Occasionally, a lead will come in asking for a single feature change to the platform. The feature is apparently small and the person or team is not looking for an extended engagement.

In cases like these, the client can be offered two choices:

  1. Run a discovery of up to five hours of billable time to create a blueprint of how long the feature will take and a final estimate.
  2. Have them agree to up to X hours of development (no fewer than 10) to see how far we can get on the feature. Deliver what we can if we don't complete it in that time.

Option 1 is unlikely to be chosen for these cases. Smaller features might take just as long to do a standard discovery as it would be to build them. Option 2 should be a ballpark estimate. Increase this estimate if you foresee any issues.

Request for Proposal (RFP) and Tender Projects

While most of our clients approach us to ask for quotes, a subset of companies we sell to publish a 'Request for Proposal' (private companies) or a 'Tender' (public ones) which are a general call for bids from vendors.

Tenders and RFPs are unique in that they require upfront investments from our team in order to submit our bids. In these cases we are unable to bill out the discovery time if we are not chosen. Sometimes, we cannot bill out even if we are chosen. To that end, we have some rules for engaging requests for proposals.

  1. We do not respond to RFPs and tenders for any group which does not score into the High Priority category of our lead prioritization rubric. All other organizations must go through the normal discovery process, or we will decline to work with them.
  2. If a lead does score into the high priority category, we will require payment for the discovery work upon acceptance of the terms.
  3. ...With one narrow exception. If the legal dictates of a government client's tender process prevent us from billing for discovery work, we will not bill for it. This will need close assessment from the business development representative to verify that the risk of sinking time into the tender is worth the cost. Private and nonprofit entities, as categories, will not be allowed to forgo discovery charges after acceptance.

Writing Proposals

All proposals should capture the full breadth of the discovery process costs. Meetings, discovery work, management overhead-- all of these need to be factored into the final price. The discovery process gives us a good view of what these costs will be.

Proposals are generated using Proposify, sometimes with accompanying documents. Here is an example proposal.

If a project is fixed-cost (that is, not to be long-term or iteratively developed), the proposal should contain the full estimated hours of the work, including time spent on discovery if it has not already been billed.
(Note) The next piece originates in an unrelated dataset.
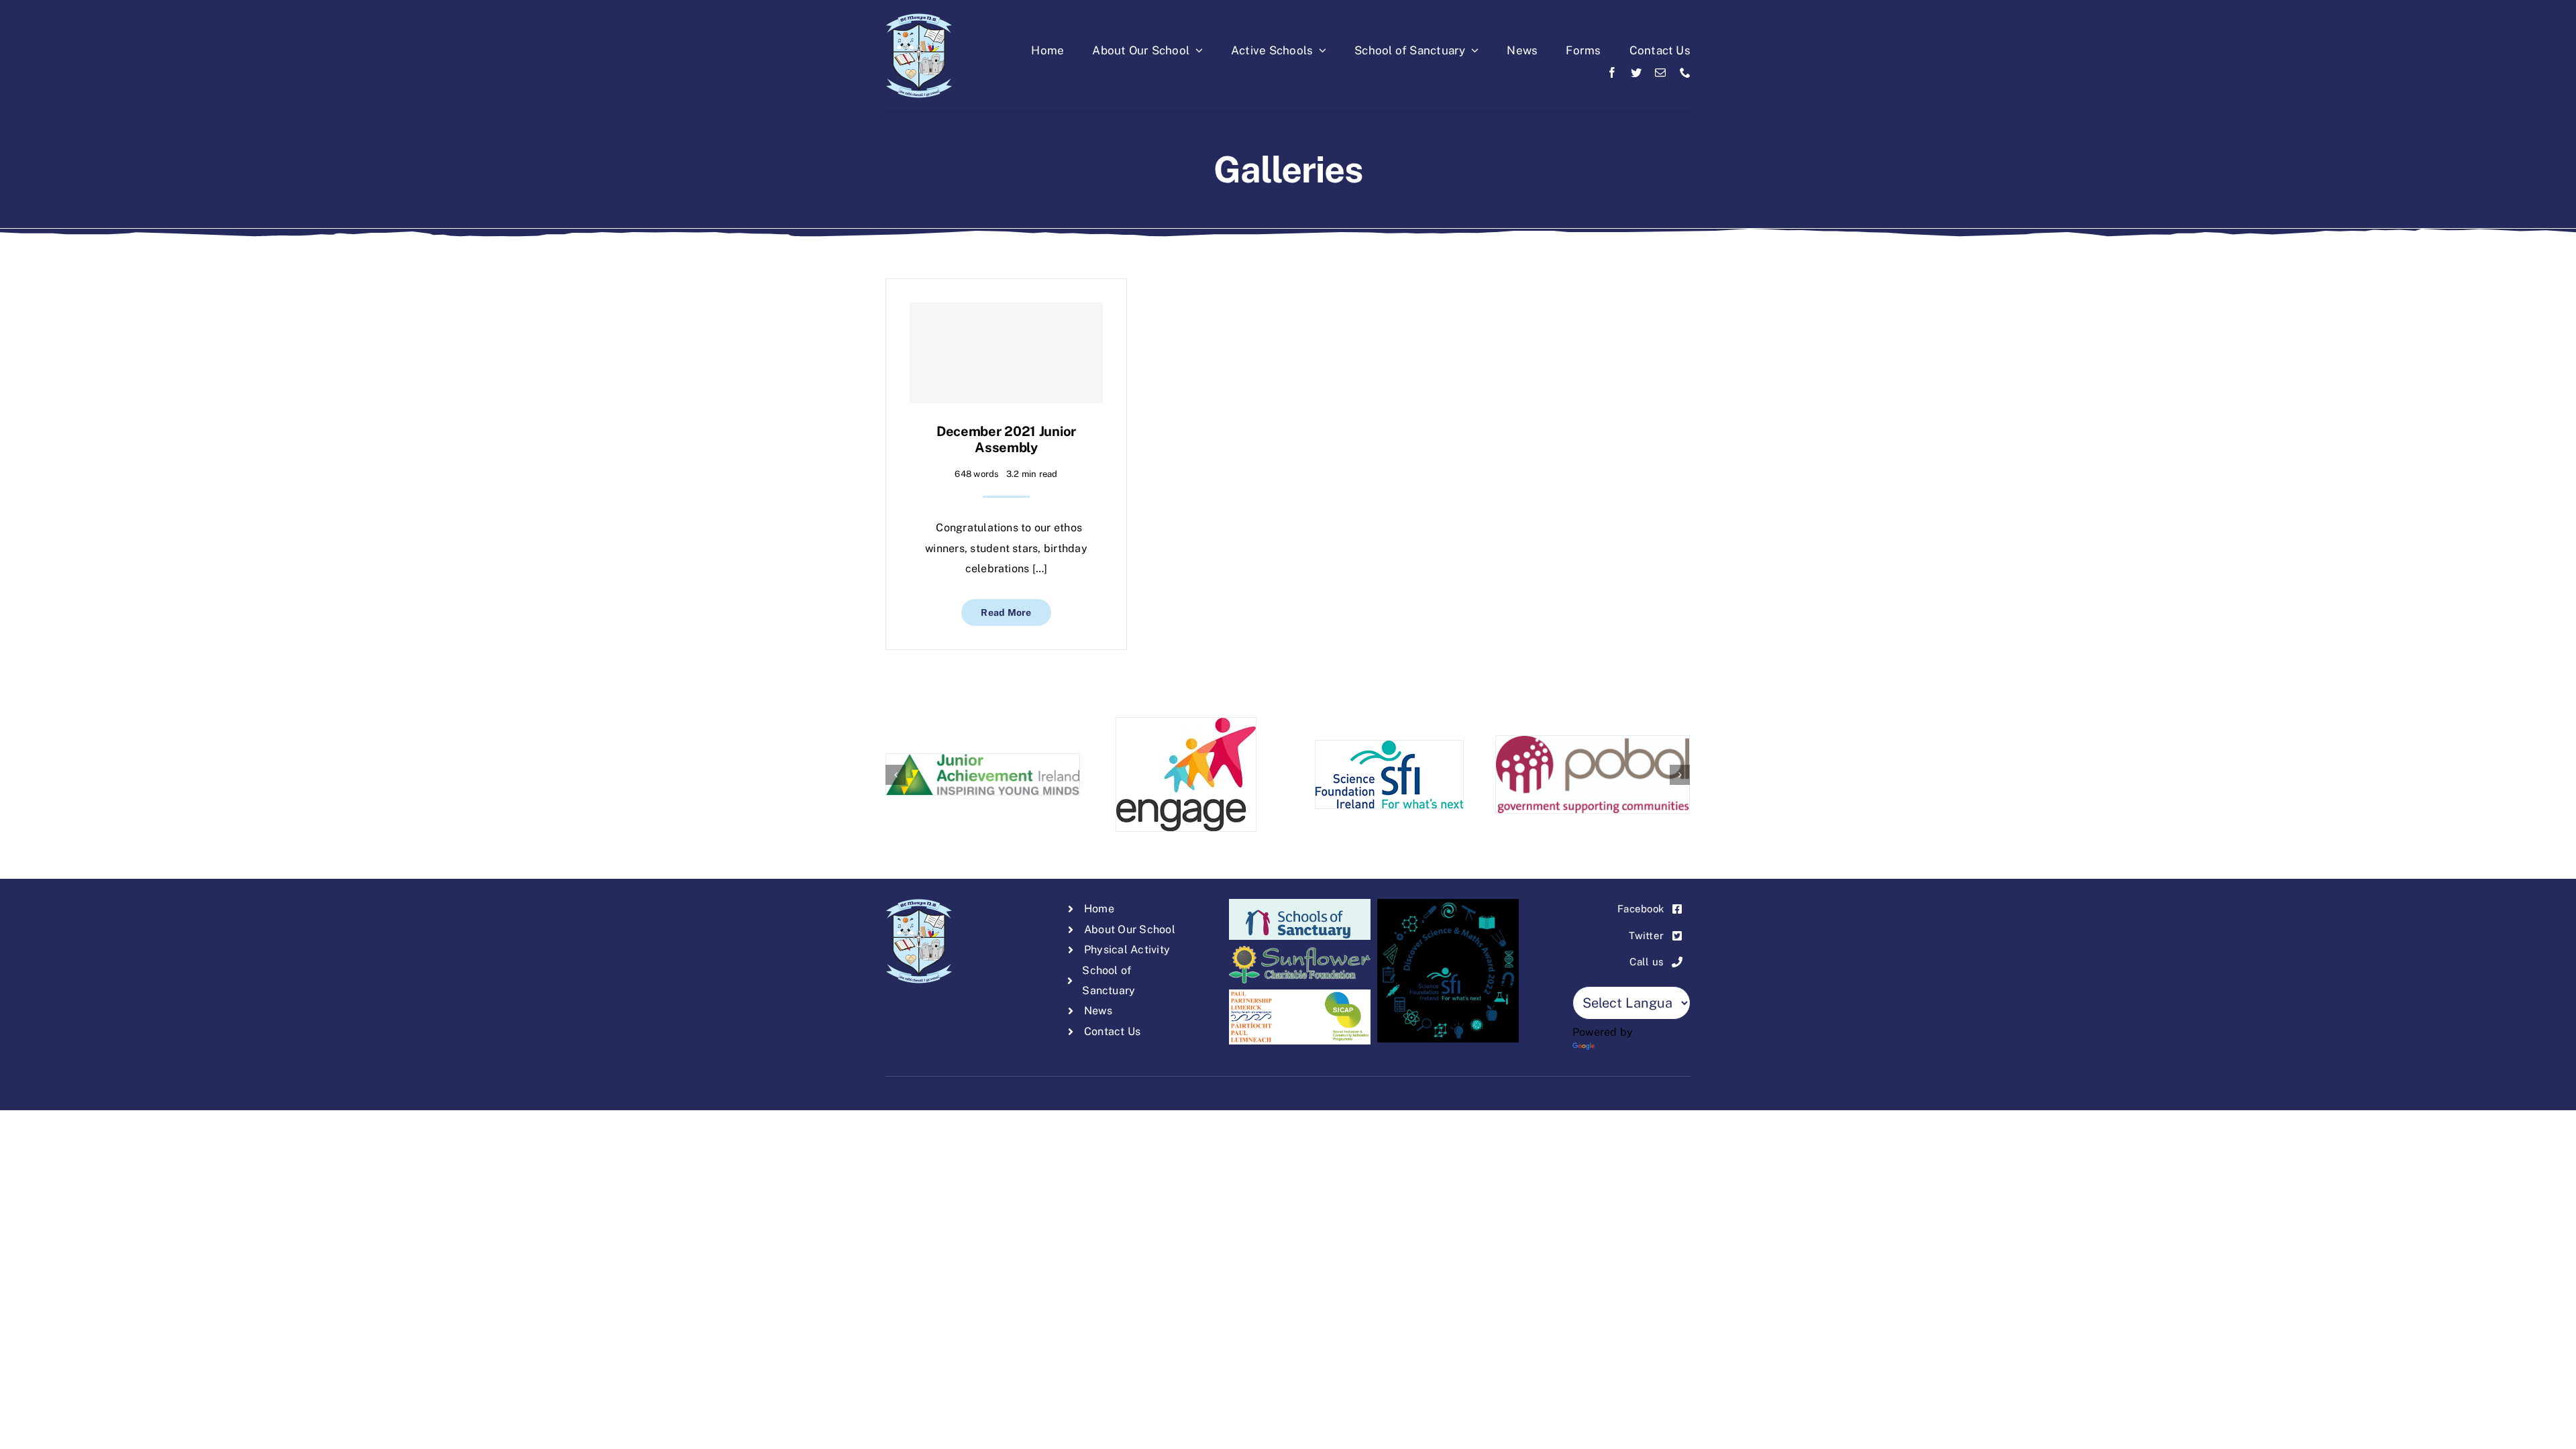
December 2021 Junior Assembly (1006, 439)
Including the estimates sheet from the discovery process is recommended. You should always send the main discovery document.
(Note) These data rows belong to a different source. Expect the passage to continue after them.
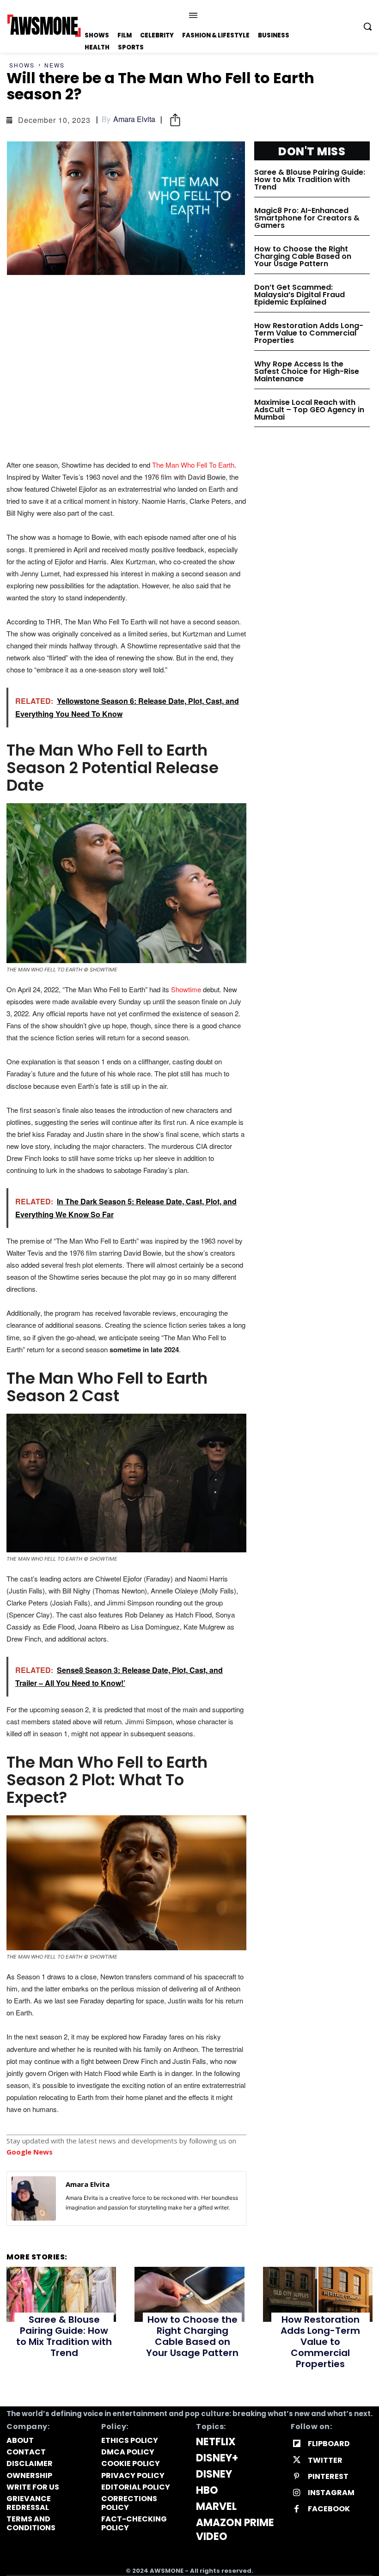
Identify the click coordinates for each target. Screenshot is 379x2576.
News (54, 65)
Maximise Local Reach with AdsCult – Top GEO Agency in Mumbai (309, 409)
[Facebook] (296, 2509)
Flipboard (329, 2443)
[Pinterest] (296, 2476)
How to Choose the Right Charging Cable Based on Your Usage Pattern (302, 256)
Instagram (331, 2492)
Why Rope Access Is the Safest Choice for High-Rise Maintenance (306, 371)
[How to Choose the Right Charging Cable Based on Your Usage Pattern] (189, 2294)
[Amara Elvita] (34, 2198)
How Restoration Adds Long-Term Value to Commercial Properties (308, 333)
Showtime (185, 989)
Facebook (329, 2508)
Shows (22, 65)
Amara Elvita (134, 119)
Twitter (325, 2460)
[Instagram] (296, 2493)
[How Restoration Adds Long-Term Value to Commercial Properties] (318, 2294)
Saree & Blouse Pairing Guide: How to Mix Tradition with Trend (309, 179)
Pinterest (328, 2476)
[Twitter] (296, 2460)
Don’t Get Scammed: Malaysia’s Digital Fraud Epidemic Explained (299, 294)
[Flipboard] (296, 2444)
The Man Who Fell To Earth (193, 465)
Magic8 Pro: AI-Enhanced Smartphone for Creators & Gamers (307, 218)
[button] (367, 26)
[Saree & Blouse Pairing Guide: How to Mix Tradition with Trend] (61, 2294)
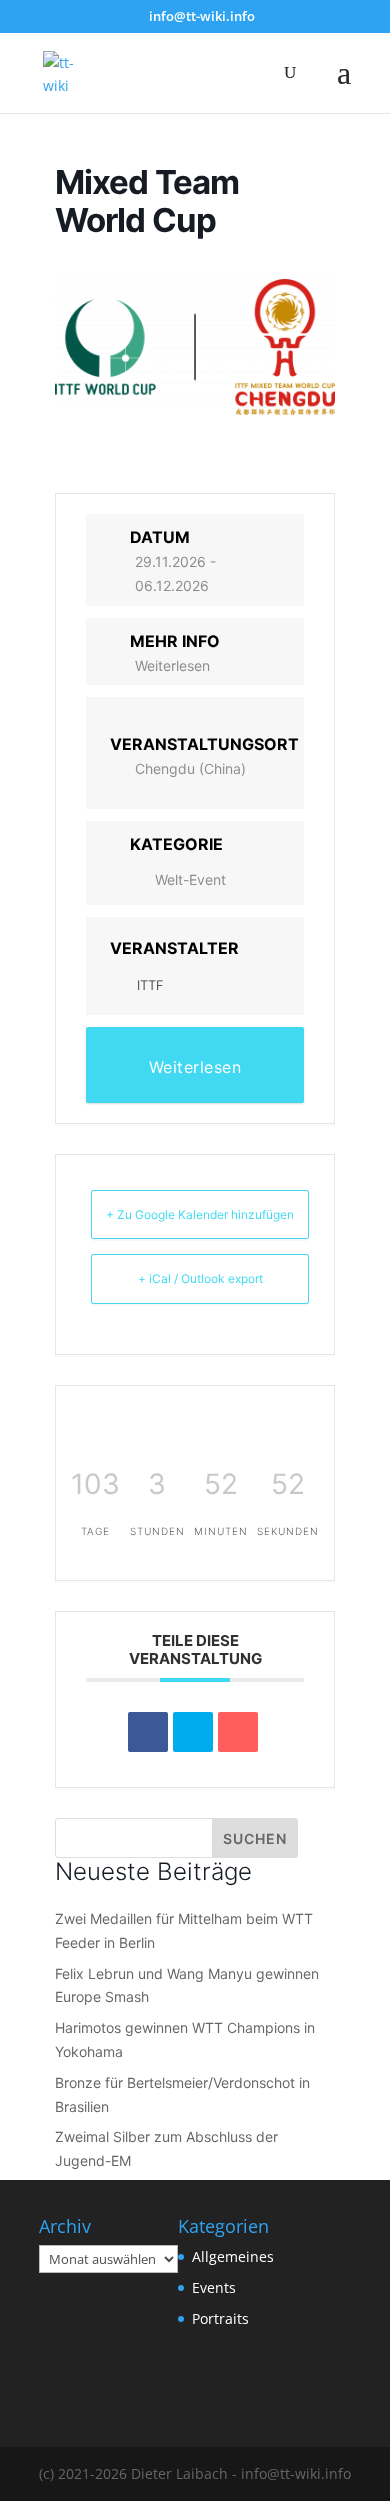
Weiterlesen (172, 665)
If it is to be iteratively developed, the proposal should include the expected monthly development hours in one of the time banks at the bottom of the proposal template, rather than a lump sum. The proposal should be accompanied by the estimates spreadsheet, and the main discovery document, as always. Depending on the size and length of the engagement, a supplementary sheet showing year-by-year budget needs may also be necessary-- in most cases a client will ask for this if required.
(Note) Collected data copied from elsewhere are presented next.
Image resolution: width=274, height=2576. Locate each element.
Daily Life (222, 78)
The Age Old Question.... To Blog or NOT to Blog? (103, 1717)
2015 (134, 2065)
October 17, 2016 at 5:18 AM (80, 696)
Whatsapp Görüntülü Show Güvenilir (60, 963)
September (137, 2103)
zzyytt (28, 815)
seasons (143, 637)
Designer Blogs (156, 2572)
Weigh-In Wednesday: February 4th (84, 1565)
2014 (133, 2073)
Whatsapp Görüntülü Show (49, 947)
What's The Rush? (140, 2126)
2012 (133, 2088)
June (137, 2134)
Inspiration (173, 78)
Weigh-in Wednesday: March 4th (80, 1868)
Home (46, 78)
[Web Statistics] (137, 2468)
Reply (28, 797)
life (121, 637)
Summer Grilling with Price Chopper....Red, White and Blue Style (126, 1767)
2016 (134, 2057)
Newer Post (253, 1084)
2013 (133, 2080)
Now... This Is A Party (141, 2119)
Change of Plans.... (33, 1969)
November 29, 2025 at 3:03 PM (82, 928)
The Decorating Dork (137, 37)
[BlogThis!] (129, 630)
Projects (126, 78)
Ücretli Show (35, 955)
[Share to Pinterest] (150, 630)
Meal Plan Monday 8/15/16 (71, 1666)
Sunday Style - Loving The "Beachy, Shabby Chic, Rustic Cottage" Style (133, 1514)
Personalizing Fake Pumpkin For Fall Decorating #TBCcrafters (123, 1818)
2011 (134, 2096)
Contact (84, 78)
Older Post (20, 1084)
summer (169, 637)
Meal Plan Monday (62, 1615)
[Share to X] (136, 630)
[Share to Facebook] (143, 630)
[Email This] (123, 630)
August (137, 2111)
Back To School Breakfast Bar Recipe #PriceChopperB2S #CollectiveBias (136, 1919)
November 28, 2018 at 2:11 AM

Additionally, always send a link to this article to clients who will be engaging in iterative development with us, and make it clear that as we learn more about the project, the actual costs, features, and other work, are likely to change. Emphasize that estimates are based on what we know at this time only.

Transparency in Pricing

Including the estimates spreadsheet is important to make pricing transparent. While it is possible to 'roll' discovery and management hours into individual development tasks to pad them for required overhead, this makes a full understanding of how resources are to be spent difficult. It also requires a lot of manual work from the proposal writer to 'make everything fit.' It's better to dispense with this and lay out the costs out as transparently as possible.